Rather than admit defeat, the Kremlin is now trying to re-enlist in the Geneva-based council. “Despite the unprecedented pressure on Russia, we intend to take part in the upcoming elections to the Council,” Russia’s deputy foreign minister, Sergei Ryabkov, said at Geneva in March. 

In a mid-October vote, the General Assembly will choose candidates for a three-year stint on the rights council among prospective members from the body’s regional blocs. Three diplomats confirmed to the Sun this week that Moscow is in the running for one of two seats allocated to the eastern European bloc.    

As the Czech Republic and Ukraine end their council terms, Albania and Bulgaria are expected to compete with Russia in that bloc. “We will oppose Russia’s candidacy, and we believe that members of the eastern European group will push back as well,” a senior Western ambassador to the UN told the Sun.   

A Geneva-based human rights organization, UN Watch, is launching a campaign to lobby countries to block Russia from taking a council seat. The campaign is expected to include several high-profile exiled critics of the Kremlin’s policies.  

“Electing Vladimir Putin’s Russia to a world human rights council is like making a pyromaniac into the town fire chief,” UN Watch’s executive director, Hillel Neuer, tells the Sun. “This is a regime that slaughters innocent citizens in neighboring countries, and that poisons its own journalists and dissidents.”

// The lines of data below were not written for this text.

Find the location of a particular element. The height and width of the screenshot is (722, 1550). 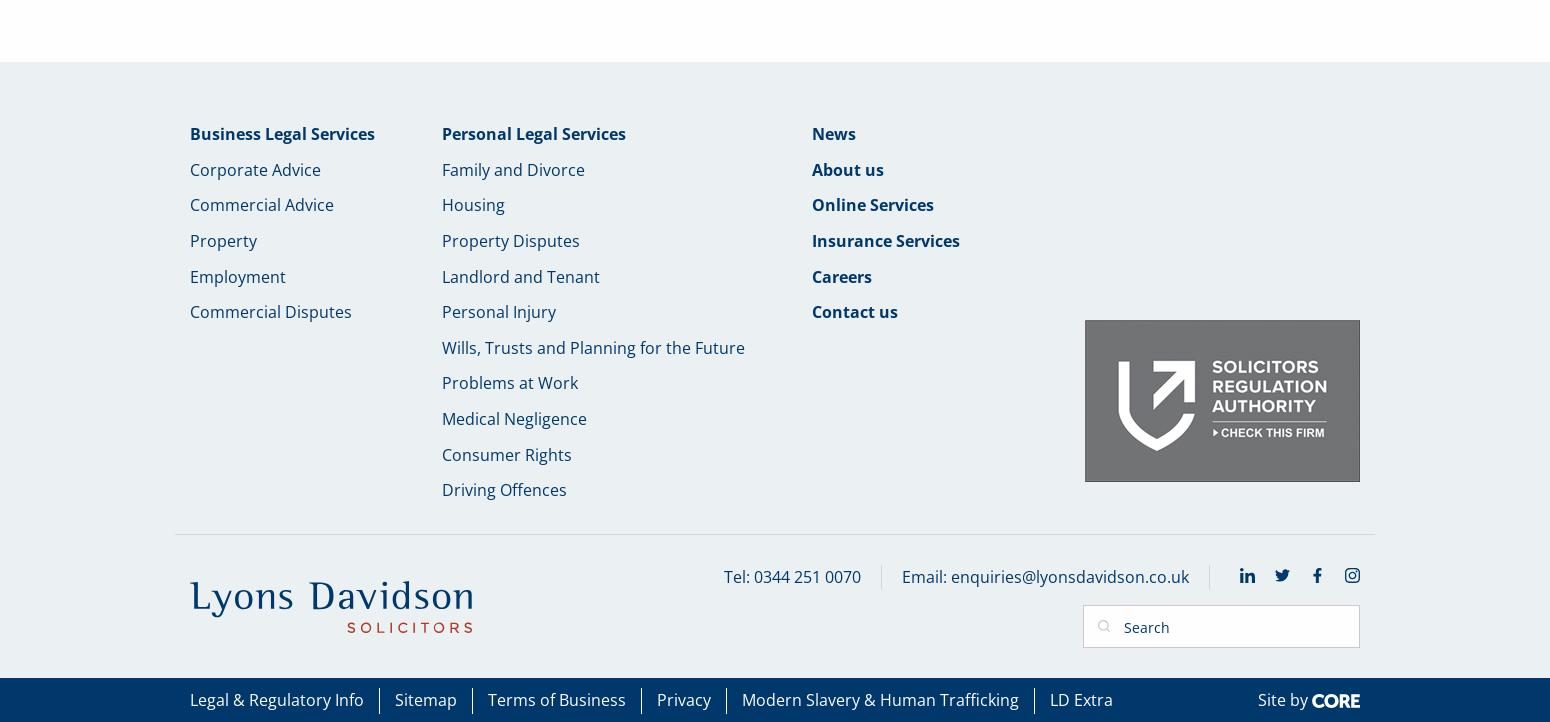

'Housing' is located at coordinates (472, 203).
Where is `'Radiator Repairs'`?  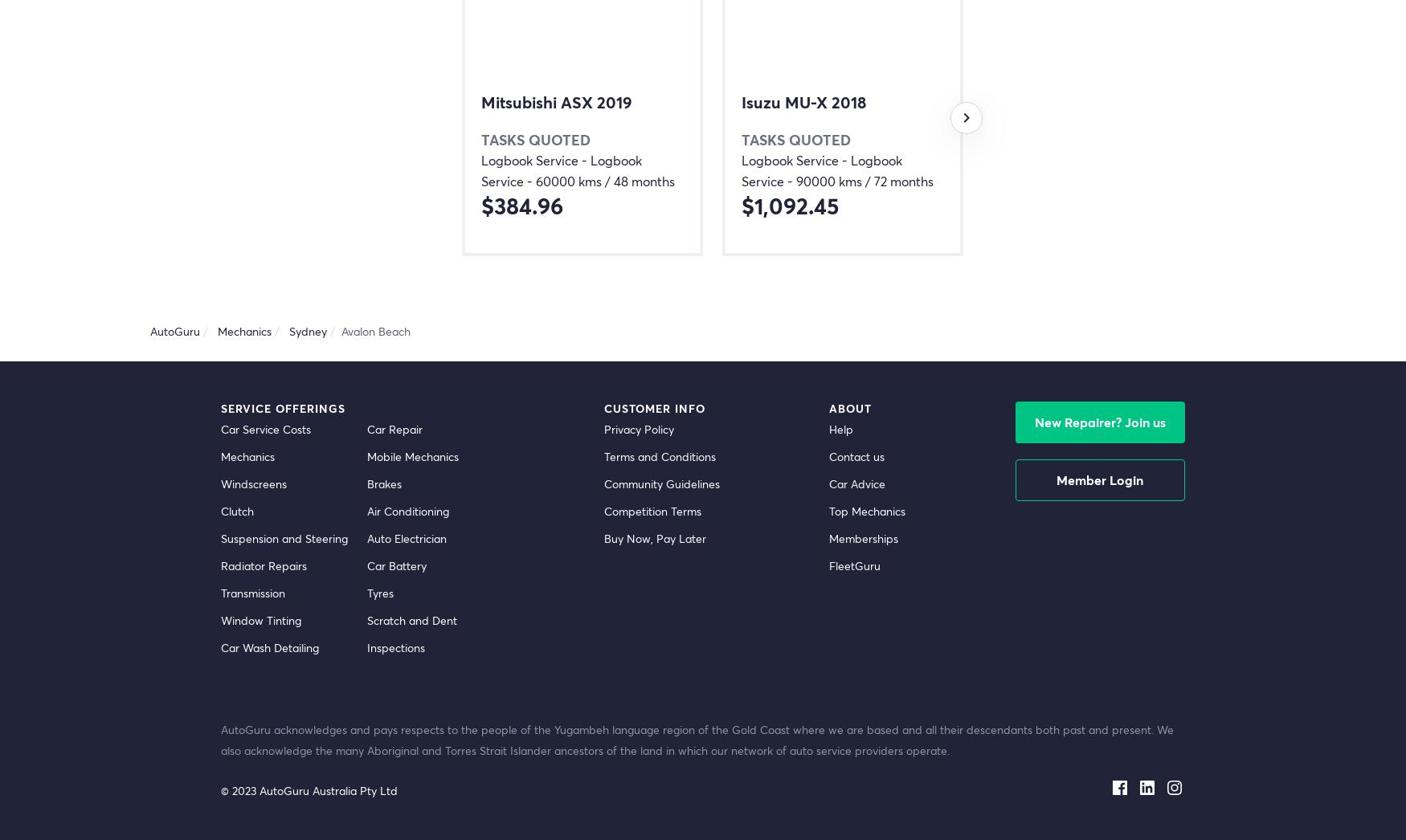 'Radiator Repairs' is located at coordinates (264, 565).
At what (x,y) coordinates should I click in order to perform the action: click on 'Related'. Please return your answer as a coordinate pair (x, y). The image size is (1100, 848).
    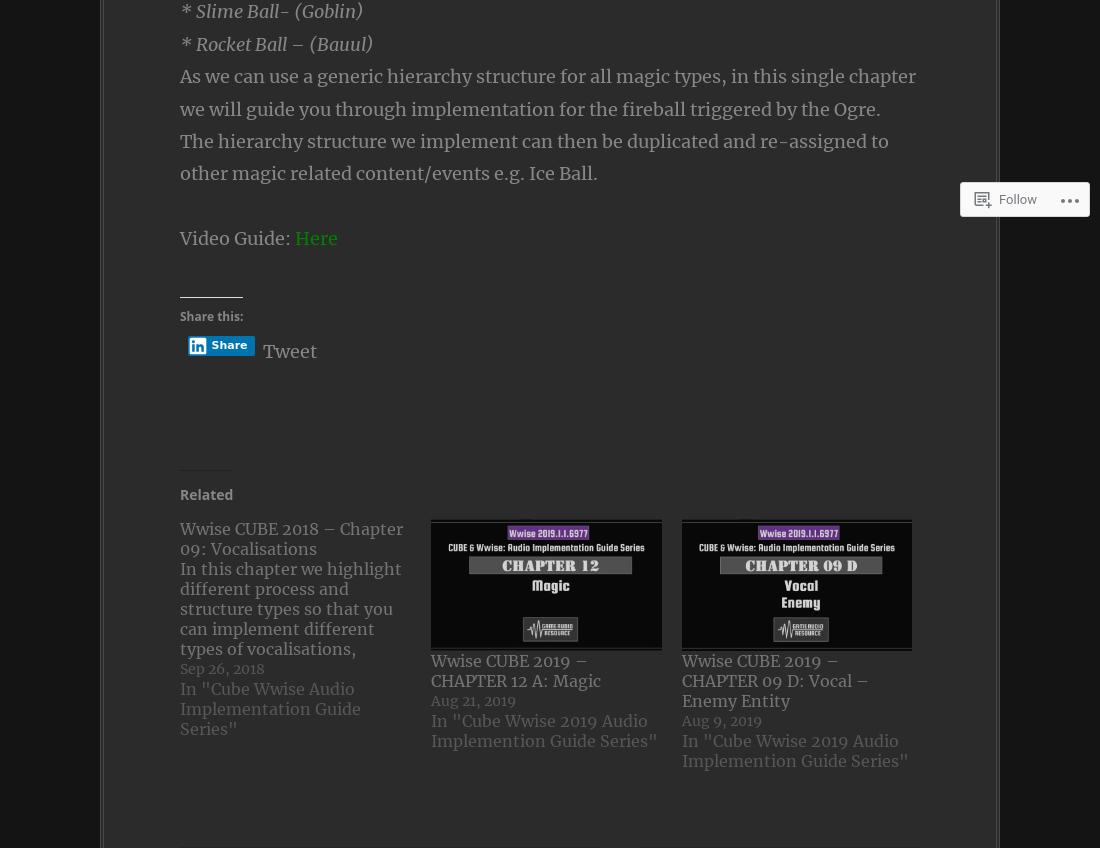
    Looking at the image, I should click on (178, 494).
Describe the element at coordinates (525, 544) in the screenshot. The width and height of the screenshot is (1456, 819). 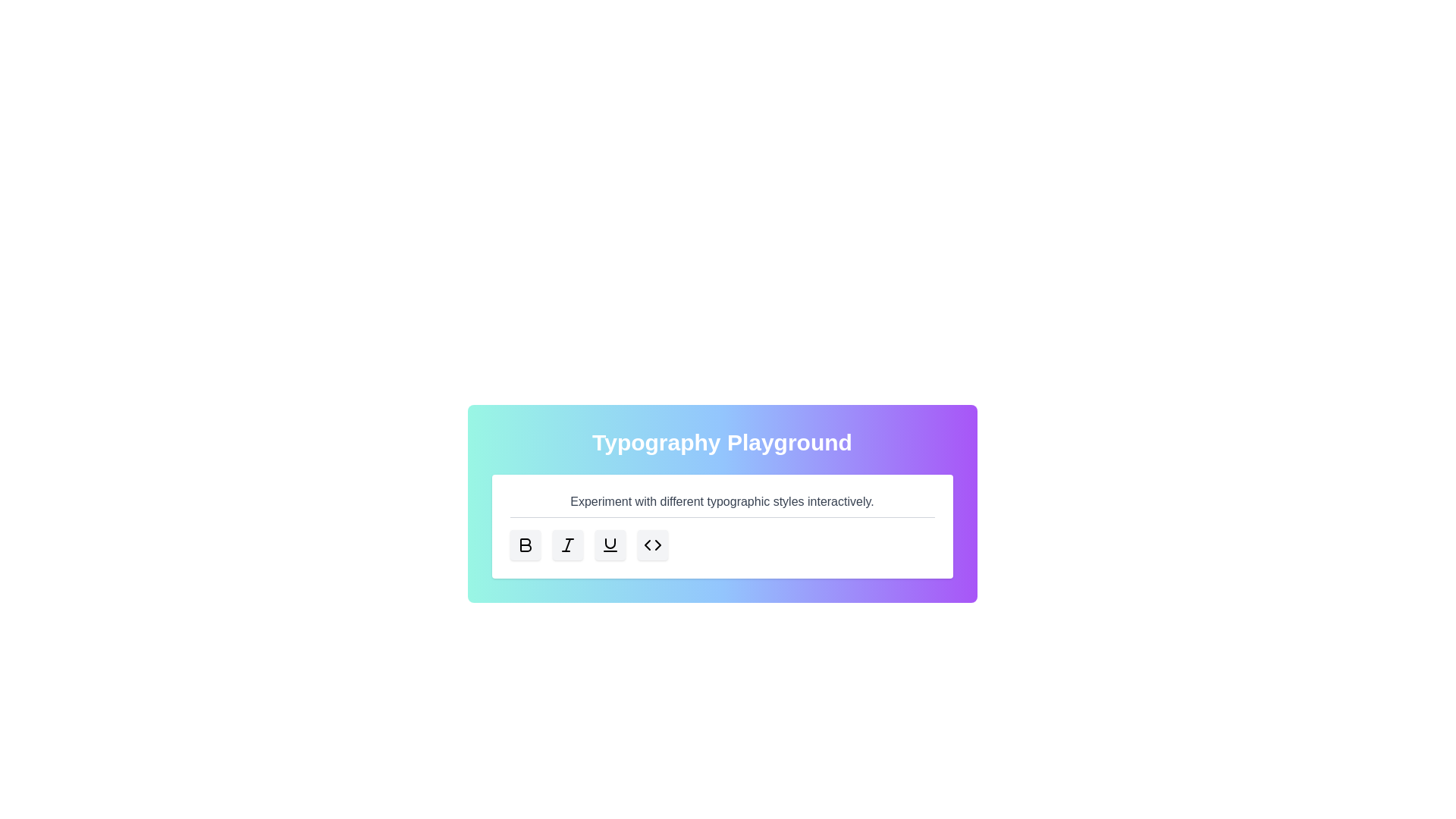
I see `the light gray square button with rounded corners and a black 'B' icon` at that location.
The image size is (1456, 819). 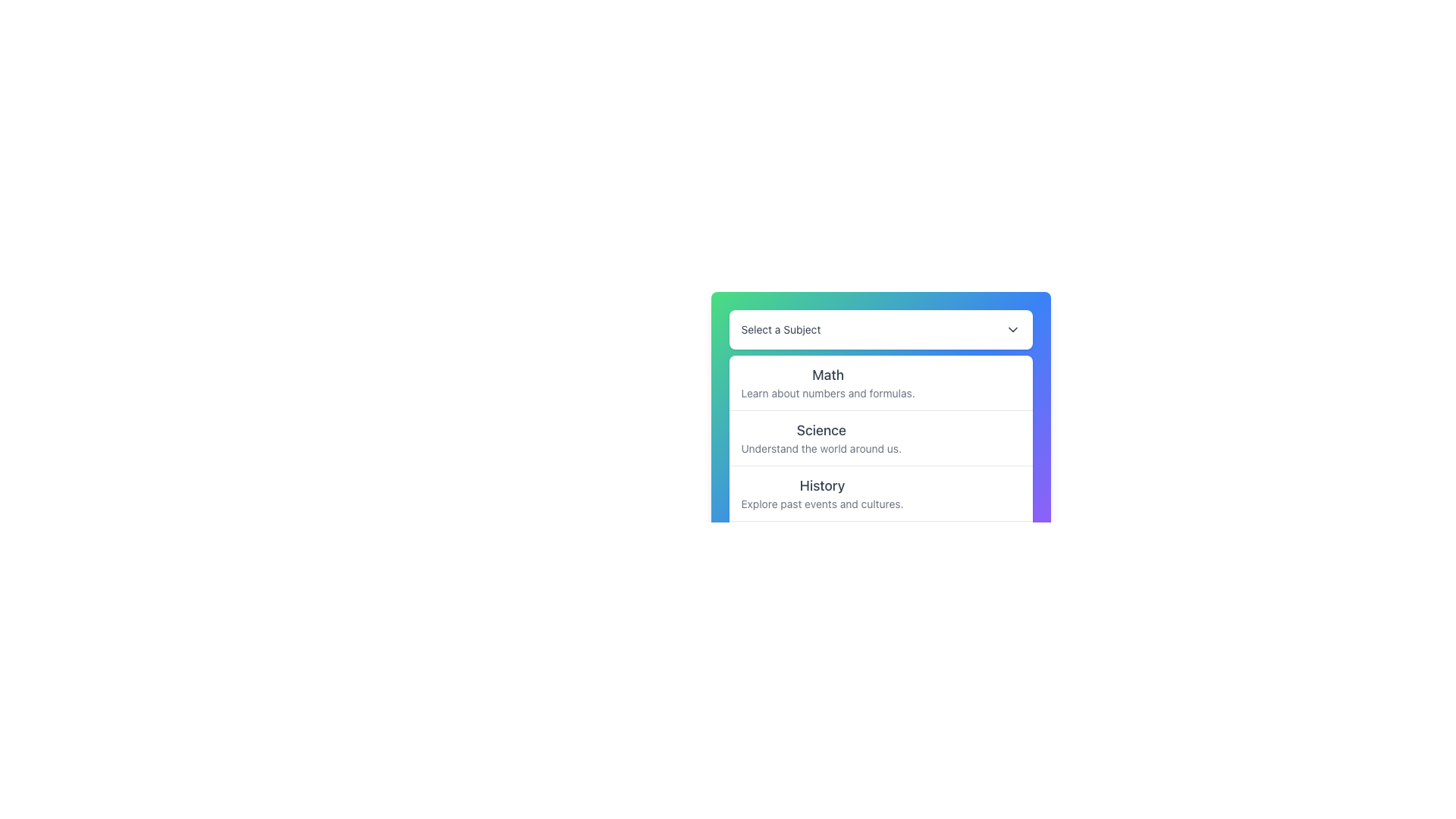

On Wednesday a jailed opposition leader, Alexei Navalny, was seen in public for the first time since reports surfaced that he is being held in horrid conditions, has little access to food and medicine, and that he may have been poisoned by a slow-acting substance while in a Russian prison. 

Facing new, trumped-up charges of extremism and terrorism, Mr. Navalny said in a video shot in his prison cell that he expected to face two new trials that will extend his two-plus-year sentence to life in prison. Another high-profile Russian journalist and activist, Vladimir Kara-Murza, was imprisoned last April for publicly opposing the Ukraine war. He too is unlikely to be released as long as Mr. Putin is in power. 

At the same time, Mr. Lavrov has been at Turtle Bay, where he maintains some following among those who remember his long stint here. Still commanding the respect of diplomats, reporters, and hangers-on, Mr. Lavrov’s image nevertheless has been much diminished. 

On Tuesday the Israeli UN ambassador, Gilad Erdan, left the Security Council’s room in protest as Mr. Lavrov presided over a monthly debate on the “Palestinian question.” Despite Israel’s request to respect its national memorial day honoring its fallen soldiers and terror victims, Mr. Lavrov refused to reschedule the debate, in which the vast majority of participants routinely condemn Israel.   

Prior to his dramatic walk-out, Mr. Erdan turned to Mr. Lavrov and asked: “What would you do if this council was convening to single out and condemn the Russian Federation and your soldiers on the 9th of May, on Victory Day over the Nazis?” That date has long been marked by Russia as one of its most solemn national days.  

Mr. Erdan was spared Mr. Lavrov’s scalding later on, when he alleged Israeli violence in the West Bank, condemned occupation there, and warned of the threat its actions pose to international peace. That lecture would have rung much truer if directed, instead, at Russia’s presence in Ukraine.